Collected data entries

.....

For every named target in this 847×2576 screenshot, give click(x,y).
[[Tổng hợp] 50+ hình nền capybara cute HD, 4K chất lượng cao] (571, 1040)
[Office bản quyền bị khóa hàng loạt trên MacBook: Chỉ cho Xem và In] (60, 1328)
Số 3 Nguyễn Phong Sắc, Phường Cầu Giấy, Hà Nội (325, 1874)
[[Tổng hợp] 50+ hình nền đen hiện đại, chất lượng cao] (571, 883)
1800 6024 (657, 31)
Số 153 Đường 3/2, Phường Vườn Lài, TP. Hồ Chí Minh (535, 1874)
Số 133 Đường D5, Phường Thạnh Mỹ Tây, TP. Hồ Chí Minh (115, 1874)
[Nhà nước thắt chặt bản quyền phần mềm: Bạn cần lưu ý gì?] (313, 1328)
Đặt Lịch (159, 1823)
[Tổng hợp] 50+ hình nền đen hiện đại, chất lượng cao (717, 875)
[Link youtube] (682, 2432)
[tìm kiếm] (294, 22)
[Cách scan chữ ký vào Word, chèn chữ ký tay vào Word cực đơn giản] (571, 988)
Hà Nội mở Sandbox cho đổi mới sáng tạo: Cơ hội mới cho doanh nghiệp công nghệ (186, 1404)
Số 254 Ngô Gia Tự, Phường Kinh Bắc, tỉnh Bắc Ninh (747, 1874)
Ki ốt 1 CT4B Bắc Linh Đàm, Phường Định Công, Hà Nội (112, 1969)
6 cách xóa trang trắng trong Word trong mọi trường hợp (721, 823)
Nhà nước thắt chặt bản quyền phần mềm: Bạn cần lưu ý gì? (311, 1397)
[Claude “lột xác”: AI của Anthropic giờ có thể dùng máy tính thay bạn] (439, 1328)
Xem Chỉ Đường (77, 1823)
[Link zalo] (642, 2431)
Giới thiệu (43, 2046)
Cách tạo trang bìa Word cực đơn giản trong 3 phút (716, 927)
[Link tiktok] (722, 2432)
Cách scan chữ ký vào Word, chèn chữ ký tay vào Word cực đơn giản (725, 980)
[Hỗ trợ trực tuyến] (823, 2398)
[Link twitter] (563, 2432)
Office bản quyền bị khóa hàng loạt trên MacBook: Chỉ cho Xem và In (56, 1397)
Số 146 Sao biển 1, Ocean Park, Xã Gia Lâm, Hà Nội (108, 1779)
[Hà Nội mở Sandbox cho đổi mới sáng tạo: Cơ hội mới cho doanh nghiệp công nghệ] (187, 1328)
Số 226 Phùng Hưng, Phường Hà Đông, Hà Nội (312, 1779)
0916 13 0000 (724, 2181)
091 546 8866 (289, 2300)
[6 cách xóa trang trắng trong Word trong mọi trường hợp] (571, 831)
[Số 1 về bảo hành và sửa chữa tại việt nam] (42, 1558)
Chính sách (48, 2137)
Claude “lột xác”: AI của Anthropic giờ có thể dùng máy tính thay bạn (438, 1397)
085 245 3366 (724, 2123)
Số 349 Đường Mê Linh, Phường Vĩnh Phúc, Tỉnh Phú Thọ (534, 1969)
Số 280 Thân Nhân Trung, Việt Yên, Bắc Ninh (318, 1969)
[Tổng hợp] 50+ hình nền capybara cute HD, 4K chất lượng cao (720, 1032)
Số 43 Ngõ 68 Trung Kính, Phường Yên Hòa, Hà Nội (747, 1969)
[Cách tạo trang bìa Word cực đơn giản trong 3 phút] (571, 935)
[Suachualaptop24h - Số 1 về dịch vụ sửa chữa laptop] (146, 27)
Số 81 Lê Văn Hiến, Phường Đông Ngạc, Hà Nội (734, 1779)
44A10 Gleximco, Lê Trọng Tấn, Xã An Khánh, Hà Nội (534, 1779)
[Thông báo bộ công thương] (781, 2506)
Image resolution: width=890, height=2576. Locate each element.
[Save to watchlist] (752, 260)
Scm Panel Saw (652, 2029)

.....

(Exercise):
Determine the number of lines in the entries that hold the string "nghiệp"; write that number and nothing else.

(Result of this exercise):
2